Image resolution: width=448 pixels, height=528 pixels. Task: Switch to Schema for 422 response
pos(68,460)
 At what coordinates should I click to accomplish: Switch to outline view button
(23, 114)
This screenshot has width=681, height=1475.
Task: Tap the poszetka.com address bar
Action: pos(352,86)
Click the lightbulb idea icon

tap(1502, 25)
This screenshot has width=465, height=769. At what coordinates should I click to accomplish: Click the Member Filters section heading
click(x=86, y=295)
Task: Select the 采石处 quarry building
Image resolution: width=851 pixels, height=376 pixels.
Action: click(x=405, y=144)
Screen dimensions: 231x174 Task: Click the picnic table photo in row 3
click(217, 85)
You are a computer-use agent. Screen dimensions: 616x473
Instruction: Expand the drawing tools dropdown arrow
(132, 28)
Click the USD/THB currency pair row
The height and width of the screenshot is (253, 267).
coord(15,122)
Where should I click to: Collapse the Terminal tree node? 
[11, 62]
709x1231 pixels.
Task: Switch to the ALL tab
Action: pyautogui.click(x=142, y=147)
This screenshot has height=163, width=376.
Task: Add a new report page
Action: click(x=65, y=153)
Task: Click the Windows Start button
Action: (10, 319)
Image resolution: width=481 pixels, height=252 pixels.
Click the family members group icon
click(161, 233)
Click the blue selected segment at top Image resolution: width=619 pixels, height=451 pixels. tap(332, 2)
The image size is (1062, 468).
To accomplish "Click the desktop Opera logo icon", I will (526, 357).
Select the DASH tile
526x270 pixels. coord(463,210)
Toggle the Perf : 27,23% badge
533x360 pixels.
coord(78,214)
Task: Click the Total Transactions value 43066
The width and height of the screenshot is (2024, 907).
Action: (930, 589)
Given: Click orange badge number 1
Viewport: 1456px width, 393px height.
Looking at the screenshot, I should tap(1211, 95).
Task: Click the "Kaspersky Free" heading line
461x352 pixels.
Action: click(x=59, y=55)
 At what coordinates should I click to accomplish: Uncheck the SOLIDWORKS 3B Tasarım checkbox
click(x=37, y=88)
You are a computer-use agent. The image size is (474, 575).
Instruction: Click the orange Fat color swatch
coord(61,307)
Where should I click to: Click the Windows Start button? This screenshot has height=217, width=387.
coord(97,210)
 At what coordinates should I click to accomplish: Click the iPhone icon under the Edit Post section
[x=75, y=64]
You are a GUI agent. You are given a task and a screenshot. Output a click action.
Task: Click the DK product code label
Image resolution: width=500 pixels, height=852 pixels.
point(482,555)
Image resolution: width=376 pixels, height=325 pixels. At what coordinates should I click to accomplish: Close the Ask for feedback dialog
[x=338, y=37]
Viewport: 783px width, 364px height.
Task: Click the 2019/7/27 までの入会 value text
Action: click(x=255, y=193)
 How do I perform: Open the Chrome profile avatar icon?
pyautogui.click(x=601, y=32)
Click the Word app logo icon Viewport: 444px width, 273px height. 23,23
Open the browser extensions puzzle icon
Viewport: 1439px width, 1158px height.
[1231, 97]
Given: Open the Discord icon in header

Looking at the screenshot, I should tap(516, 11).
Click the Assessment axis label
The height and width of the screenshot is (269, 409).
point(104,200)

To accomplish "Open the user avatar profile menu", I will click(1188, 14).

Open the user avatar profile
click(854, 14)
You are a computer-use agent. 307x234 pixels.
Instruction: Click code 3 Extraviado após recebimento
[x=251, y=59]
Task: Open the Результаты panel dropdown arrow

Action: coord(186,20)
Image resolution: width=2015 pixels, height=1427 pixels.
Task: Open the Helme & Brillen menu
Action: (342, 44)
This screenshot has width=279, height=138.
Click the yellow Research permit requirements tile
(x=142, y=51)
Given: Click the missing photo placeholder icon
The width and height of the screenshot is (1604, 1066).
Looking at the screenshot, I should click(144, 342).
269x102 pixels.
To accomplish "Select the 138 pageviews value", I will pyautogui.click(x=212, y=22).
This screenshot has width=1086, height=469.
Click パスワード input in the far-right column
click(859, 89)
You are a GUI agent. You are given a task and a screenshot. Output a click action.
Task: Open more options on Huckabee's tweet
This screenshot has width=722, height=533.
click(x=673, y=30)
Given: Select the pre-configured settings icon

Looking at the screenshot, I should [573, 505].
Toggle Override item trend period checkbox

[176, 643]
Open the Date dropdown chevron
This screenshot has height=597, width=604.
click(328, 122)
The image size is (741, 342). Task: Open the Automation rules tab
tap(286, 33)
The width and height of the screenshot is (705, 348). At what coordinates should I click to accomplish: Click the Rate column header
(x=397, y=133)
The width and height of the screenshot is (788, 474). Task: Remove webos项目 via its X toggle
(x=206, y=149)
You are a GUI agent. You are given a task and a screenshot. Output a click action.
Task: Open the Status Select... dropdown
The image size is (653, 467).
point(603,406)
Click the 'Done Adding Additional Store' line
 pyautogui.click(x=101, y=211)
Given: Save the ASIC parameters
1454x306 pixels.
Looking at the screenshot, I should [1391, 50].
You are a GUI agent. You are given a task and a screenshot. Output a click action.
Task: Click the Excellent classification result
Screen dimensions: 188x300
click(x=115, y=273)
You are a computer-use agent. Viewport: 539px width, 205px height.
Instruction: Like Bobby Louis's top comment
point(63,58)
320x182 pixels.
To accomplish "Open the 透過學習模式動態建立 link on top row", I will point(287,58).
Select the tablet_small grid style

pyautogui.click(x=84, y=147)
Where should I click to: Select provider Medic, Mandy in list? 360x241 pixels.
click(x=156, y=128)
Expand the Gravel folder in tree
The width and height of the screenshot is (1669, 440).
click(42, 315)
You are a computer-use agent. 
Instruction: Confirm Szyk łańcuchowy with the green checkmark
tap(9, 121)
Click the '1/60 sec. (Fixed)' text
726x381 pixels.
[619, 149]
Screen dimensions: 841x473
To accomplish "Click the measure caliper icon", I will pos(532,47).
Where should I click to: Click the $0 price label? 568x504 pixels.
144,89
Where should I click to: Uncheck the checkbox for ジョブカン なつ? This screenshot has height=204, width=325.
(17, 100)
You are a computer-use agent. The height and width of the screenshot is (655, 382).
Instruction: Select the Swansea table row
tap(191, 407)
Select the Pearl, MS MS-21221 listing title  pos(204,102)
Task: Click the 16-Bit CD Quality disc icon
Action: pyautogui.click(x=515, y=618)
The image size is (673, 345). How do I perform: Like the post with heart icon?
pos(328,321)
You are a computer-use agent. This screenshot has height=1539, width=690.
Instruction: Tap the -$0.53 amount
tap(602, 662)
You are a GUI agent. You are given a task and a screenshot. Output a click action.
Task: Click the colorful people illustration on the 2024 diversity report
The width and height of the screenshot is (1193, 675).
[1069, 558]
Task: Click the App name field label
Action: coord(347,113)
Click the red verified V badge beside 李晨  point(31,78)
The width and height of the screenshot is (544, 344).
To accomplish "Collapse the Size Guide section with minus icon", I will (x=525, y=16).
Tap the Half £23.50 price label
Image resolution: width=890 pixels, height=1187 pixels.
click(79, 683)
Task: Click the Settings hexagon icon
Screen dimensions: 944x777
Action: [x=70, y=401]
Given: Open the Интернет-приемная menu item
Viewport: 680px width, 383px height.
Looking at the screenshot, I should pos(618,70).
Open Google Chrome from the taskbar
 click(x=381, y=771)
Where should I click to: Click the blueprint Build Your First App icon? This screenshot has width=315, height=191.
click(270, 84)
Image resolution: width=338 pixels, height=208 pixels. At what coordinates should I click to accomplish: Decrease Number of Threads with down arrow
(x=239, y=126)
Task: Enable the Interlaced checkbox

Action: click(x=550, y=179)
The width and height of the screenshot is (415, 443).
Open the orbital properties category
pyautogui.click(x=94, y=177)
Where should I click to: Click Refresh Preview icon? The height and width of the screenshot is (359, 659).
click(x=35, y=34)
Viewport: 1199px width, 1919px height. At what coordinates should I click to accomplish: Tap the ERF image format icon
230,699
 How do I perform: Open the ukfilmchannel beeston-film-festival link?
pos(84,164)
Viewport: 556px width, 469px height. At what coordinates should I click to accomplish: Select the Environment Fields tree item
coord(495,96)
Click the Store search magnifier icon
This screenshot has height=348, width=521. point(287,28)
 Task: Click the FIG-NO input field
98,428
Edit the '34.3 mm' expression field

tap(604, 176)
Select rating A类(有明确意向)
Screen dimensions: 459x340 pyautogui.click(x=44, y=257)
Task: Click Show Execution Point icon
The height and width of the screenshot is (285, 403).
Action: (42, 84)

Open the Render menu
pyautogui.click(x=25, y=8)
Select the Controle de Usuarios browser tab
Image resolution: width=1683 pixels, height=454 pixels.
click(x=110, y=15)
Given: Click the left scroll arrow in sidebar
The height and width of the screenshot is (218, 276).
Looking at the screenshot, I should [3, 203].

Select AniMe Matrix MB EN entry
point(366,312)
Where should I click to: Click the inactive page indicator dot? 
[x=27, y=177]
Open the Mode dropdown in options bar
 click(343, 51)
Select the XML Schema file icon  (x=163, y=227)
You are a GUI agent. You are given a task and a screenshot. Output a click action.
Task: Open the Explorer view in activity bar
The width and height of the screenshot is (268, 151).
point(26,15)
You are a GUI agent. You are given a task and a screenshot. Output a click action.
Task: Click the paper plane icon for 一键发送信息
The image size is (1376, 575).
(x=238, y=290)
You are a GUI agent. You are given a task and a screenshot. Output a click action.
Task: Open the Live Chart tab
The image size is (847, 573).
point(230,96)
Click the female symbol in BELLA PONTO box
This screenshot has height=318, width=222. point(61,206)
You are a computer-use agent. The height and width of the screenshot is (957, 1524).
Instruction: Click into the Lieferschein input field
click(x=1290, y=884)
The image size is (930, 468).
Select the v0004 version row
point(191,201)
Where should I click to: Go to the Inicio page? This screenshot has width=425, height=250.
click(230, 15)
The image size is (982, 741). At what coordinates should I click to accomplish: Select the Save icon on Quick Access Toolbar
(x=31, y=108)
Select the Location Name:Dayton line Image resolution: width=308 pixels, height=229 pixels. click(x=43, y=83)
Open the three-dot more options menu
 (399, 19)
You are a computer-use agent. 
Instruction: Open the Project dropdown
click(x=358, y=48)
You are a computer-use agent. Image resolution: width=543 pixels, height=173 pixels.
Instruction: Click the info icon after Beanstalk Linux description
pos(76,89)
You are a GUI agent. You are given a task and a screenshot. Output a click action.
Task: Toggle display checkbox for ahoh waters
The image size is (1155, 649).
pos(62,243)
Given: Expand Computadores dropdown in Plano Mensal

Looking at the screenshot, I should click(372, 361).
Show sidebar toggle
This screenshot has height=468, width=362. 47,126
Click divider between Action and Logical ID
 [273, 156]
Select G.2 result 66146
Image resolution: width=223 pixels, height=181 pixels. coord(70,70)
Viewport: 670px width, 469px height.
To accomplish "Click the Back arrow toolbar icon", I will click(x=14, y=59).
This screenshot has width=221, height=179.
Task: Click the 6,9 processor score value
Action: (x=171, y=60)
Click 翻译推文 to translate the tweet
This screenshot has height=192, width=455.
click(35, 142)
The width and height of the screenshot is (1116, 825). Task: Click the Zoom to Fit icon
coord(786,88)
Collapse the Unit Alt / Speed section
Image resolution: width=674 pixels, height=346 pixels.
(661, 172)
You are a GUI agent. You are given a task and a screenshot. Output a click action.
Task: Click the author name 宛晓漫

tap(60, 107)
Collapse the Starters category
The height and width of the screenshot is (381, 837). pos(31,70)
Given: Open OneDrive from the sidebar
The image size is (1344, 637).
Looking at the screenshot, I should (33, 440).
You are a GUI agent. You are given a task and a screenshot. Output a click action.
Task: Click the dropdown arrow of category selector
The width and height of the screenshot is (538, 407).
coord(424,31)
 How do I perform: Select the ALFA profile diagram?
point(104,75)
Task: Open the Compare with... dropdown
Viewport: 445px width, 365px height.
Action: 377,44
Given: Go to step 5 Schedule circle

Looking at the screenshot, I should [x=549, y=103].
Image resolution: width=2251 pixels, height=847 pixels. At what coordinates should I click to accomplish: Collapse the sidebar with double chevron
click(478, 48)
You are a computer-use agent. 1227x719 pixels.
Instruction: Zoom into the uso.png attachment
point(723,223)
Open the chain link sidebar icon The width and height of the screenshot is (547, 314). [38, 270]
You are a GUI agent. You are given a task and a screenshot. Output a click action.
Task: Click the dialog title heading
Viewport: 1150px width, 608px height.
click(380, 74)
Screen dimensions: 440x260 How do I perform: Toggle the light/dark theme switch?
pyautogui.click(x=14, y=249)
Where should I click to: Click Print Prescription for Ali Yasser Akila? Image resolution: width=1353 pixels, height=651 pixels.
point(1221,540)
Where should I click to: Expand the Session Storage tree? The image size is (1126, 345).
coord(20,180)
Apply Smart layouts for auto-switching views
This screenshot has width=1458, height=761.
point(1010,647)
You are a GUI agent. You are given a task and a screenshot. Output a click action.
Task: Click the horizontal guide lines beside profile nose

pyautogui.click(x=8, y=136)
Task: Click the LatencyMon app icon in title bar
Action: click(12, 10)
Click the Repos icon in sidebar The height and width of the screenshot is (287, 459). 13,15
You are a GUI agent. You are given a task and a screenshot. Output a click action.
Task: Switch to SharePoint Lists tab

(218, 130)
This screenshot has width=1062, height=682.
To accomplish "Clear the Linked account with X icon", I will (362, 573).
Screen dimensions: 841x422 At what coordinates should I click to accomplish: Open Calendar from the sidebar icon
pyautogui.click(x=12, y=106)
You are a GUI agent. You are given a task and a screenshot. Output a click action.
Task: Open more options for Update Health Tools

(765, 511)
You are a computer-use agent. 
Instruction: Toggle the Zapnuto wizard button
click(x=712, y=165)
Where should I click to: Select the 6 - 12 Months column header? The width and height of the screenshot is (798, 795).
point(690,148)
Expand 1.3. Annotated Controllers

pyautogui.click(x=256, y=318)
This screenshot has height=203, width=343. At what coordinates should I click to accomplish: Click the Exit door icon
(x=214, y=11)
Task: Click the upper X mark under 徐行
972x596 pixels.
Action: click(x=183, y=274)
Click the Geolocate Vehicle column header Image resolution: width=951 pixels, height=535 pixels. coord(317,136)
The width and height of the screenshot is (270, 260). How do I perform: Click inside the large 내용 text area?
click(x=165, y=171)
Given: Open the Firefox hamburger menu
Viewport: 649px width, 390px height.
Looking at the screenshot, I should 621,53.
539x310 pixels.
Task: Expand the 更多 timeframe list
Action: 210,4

> WHAT IS REQUIRED: Search the listing for the word "computer" and return each line that holds it.

> EXERCISE OUTPUT:
You are a computer-use agent. Screen dimensions: 616x473
You are a computer-use agent. The image size is (474, 575).
You are a computer-use agent. 307x234 pixels.
You are a computer-use agent. Viewport: 539px width, 205px height.
You are a computer-use agent. 
You are a computer-use agent. The height and width of the screenshot is (655, 382).
You are a computer-use agent. This screenshot has height=1539, width=690.
You are a computer-use agent. The height and width of the screenshot is (957, 1524).
You are a computer-use agent. 
You are a computer-use agent. Image resolution: width=543 pixels, height=173 pixels.
You are a computer-use agent. 1227x719 pixels.
You are a computer-use agent. 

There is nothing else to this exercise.